Topics range from how long the agents have been in the industry to how many homes they sold the previous year, whether they were willing to recommend real estate as a career and more.
When asked which “customers” (they probably mean “clients,” right?) are the easiest to work with, more than half named Gen Xers. Fewer than one-fourth chose millennials as an easy-to-work-with group of real estate consumers.
“Millennials are accustomed to ordering and canceling ride-shares and meal delivery on their phones, and thus don’t feel the same sense of personal obligation when working with a buyer’s agent who by and large only gets paid when a sale is made, after months of service,” claims Redfin.com’s Glenn Kelman.
The agents we’ve spoken to say something different. Millennials are the babies of the real estate consumer world and, therefore, require more time-consuming hand-holding.
For most, this is their first real estate transaction. Why, we asked last summer, pursue this group of time-sucking consumers who may or may not consummate a home purchase in lieu of the older, more experienced Gen X? Especially since most Gen Xer homebuyers also have a home to sell.
Read the survey results online at Redfin.com.

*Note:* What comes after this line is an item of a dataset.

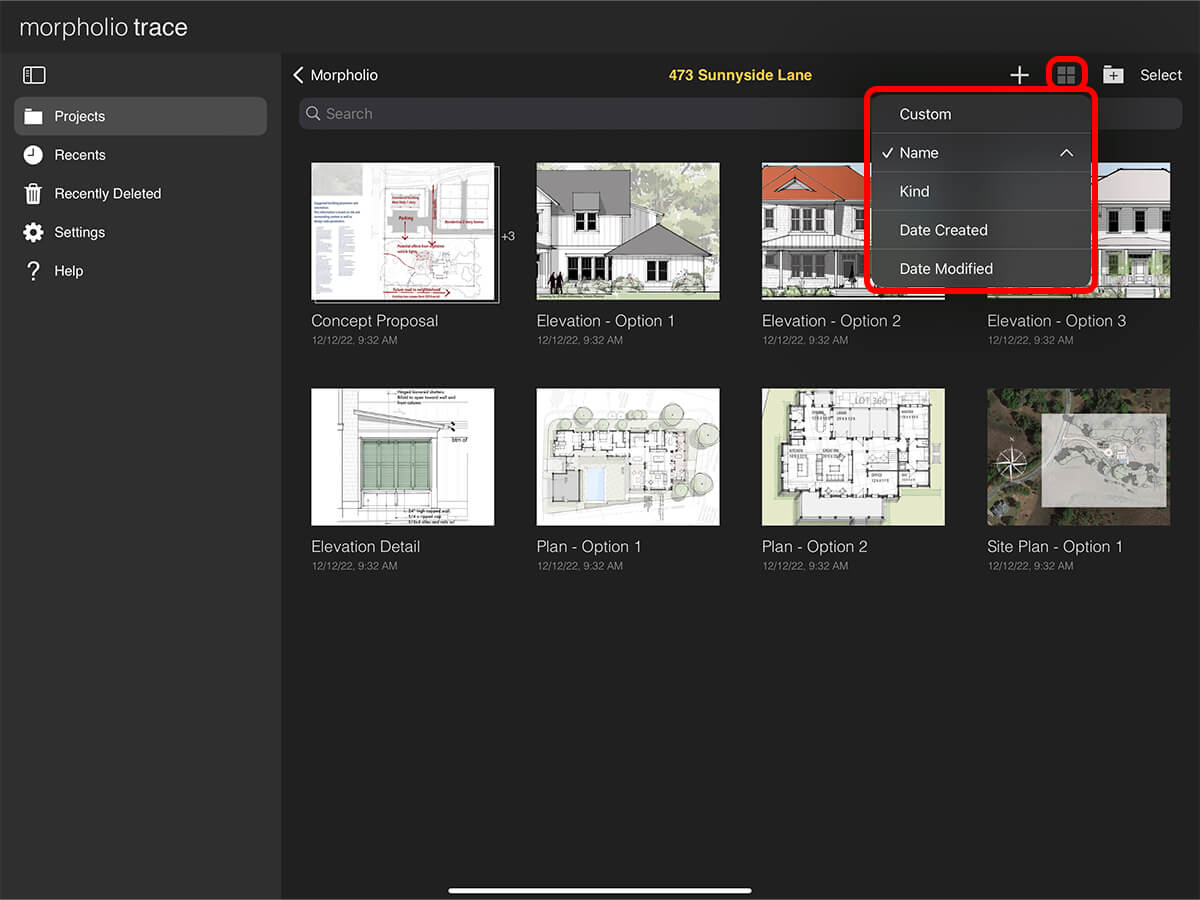Choose Custom sort order
The width and height of the screenshot is (1200, 900).
(925, 114)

First it was discount brokerages, then iBuyers and now, folks can shop for a home on Amazon.com.
Amazon “is partnering with Realogy Holdings Corp. to funnel potential buyers to the brokerage company’s agents,” according to Bloomberg.com’s Patrick Clark.
While the enticement of iBuyers is time (a quicker closing), this partnership is offering up to $5,000 in Amazon “products and services,” Clark said. This could be anything from smart home tech to furniture.
It’s great news for C-21, Coldwell Banker and Sotheby’s agents. Amazon is the world’s marketplace, so the opportunity to use the audience to troll for leads is a dream-come-true for some.
On the Zillow Offers front: In July, they announced that they’re offering their iBuying services in Ft. Collins, Colorado, Zillow’s 14th market.
If you recall, last October Zillow moved into the Denver market and they’ve now got some stats. During the first six months in the Mile High City, Zillow Offers scooped up 139 homes.
They only sold 55 of them – for an average $11,257 more than it paid, according to Thomas Gounley at BusinessDen.com.
The most interesting statistic, though, is how quickly they aim to resell the homes: 10 days.
This means they are looking for homes that require minimal work with owners willing to not only sell for a rock-bottom price (it’s highly doubtful Zillow is willing to pay market value) but to then fork over at least 7 percent of their equity.
Apparently, it may just be. Crunch the numbers in your area because, according to some August real estate news, courtesy of a recent Zillow Real Estate Market Report, renting just got a lot more expensive, rising for the ninth consecutive month.
Consider a direct mail campaign to tenants (get ideas and tips here), blog posts shared on social media. . .get the word out.